Richy Sheehy: Ludicrous is the only word really.
Enjoyable but also stressful. At some point, you realize you just cannot read or reply to all messages, or do everything everyone wants you to. Many occasions friends have been concerned that I look weak or ill so I’m trying to let myself relax a bit.
TAT: The opportunity to meet Liverpool legends, play on match day stage and feature on Soccer AM, what’s it like just a lad from Ireland doing a video to this?
Richy Sheehy: It’s incredible, the video was made as a form of procrastination from writing for a gig I had that night. I never imagined it would get outside a few friends in Cork. The character Kevin was created 2 days before when I was making a music video for a song I’m releasing about Cork. Playing on the stage at Anfield was just insane and a dream I’d never have thought would come true. I’ve had a lot of kids tell me they became Liverpool fans because of the video so that’s a great feeling.
TAT: How did you feel to criticism, how have you managed to overcome and be confident to continue?
Richy Sheehy: I think when anything gets to a certain scale you’re always going to have criticism and that’s fine. I’m a stand-up comedian so I’m used to dealing with hecklers. The clear majority has been from people who still believe Kevin is a real person which is as much a compliment as it is a criticism. It’s been 99.9% love from people so I can’t complain. I’ve had a couple of people message me and threaten to beat me up but you just must ignore that. I feel sorry they obviously have sadness and problems in their life as a happy person has no need to act like that. Other than that, you get some bitterness, those people would be better off supporting the Blues.

Record extracts:
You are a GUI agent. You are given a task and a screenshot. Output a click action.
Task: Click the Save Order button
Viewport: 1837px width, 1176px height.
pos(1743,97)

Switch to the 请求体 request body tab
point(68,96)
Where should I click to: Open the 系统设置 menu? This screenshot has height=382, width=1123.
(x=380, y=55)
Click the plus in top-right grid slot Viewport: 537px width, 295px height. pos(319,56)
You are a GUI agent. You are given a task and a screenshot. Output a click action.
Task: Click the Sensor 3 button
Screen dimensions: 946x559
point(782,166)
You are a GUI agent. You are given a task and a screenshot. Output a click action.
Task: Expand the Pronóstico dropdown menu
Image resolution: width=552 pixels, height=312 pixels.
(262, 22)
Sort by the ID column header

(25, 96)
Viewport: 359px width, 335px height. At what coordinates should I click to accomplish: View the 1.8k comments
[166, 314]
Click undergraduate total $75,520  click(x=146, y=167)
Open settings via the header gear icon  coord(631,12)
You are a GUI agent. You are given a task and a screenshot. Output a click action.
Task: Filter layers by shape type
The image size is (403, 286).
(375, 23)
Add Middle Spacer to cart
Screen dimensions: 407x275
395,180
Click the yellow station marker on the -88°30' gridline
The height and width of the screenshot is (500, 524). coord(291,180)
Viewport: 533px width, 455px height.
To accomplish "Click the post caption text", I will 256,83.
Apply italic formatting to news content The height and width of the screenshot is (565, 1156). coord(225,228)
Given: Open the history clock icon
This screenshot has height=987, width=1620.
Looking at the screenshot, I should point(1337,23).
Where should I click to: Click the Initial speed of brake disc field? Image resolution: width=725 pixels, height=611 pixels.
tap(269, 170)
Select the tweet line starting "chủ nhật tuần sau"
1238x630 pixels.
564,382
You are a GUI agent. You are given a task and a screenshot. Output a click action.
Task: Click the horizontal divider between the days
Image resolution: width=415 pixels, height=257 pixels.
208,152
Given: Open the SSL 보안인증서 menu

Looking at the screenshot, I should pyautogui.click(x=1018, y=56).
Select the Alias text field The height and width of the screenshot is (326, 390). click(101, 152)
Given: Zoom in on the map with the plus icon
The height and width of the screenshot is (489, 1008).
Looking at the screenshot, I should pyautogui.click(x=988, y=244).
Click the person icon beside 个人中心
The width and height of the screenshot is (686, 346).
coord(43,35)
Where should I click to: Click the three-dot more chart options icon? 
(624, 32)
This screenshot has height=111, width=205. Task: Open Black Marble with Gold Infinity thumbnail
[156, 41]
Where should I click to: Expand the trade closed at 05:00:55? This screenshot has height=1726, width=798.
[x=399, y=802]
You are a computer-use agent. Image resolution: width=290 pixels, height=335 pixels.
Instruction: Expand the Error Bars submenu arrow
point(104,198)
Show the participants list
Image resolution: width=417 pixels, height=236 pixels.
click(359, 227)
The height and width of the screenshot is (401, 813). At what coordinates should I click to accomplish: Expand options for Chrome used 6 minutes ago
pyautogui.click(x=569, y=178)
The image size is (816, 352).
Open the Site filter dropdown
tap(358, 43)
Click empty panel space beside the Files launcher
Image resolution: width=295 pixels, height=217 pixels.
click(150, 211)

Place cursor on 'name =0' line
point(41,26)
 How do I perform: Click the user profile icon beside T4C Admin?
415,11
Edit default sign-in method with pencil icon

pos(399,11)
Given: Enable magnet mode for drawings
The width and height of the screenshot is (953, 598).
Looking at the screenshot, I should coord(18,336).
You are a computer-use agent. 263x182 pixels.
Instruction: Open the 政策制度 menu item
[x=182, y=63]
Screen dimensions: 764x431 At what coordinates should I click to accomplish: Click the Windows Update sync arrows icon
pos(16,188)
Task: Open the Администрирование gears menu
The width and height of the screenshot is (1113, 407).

Actions to take:
**A)** Please pull out every line of the listing that contains the string "accomplish", treating uppercase and lowercase as different.
**B)** Extend the Richy Sheehy interview, starting right after its last sentence.

Answers to the tasks:
**A)**
Viewport: 359px width, 335px height. At what coordinates should I click to accomplish: View the 1.8k comments
To accomplish "Click the post caption text", I will 256,83.
The height and width of the screenshot is (401, 813). At what coordinates should I click to accomplish: Expand options for Chrome used 6 minutes ago
Screen dimensions: 764x431 At what coordinates should I click to accomplish: Click the Windows Update sync arrows icon

**B)**
TAT: How has family responded to the song and the reaction it has?
Richy Sheehy: Lots of support from the siblings. My mother was already the proudest mother so it’s more of the same. My father is old school so he still doesn’t comprehend it. He collected me in the city recently and asked who were the people I was taking pictures with… I tell him I don’t know them they just wanted a picture and he gives a baffled look back at me.
TAT: Any more songs going to be made and any thoughts of a potential LP?
Richy Sheehy: I’m a musical stand-up comedian so I already have a repertoire. My style however is dark social satire so it’s a far cry from the innocence of Kevin’s character. It surprisingly a nice release to bounce between the two.
I’m releasing in 2 weeks in Ireland a parody of Tracy Chapman’s Fast Car which is full of Cork nostalgia. That song does feature Kevin as that’s where the character originated from. I’ll follow that up with a song I have about the homelessness crisis in Ireland, that will be from myself and not Kevin. That’s about as far as I can plan currently. I’ll be continuing my stand-up around Ireland/UK and Europe so it’ll be packed schedule as it is.
TAT: Do you get noticed in Ireland and has publicity increased with people wanting autographs and pictures and do you like this attention?
Richy Sheehy: I get noticed constantly, it was hard to shoot the last day of the music video for ‘Fast Car’ as there was a constant stream of people.
I wouldn’t say I dislike this attention, in the sense that I do appreciate it and everyone is well meaning and warm. In some cases, it feels great to hear you’ve brightened up someone’s day but obviously, I’ve thought about this before with my comedy and in general I’d like to be ‘Doug Stanhope Famous’. He’s my favourite comedian and he says he’s only recognized within a 100m radius and 1 hour time frame of his gigs. He has more respect and recognition for his work than he does mainstream fame. That would be the sweet spot. I don’t like the idea of losing anonymity completely, some of the memories I’ve had from this will always stick with me and I realize I’m lucky to have them but if everyday life was like this forever I’m sure there’d be good and bad days. I’ll ride the wave while it’s here and see where it takes me.
TAT: What do you think and feel of Liverpool now and what do we have to do to get back to the glory days?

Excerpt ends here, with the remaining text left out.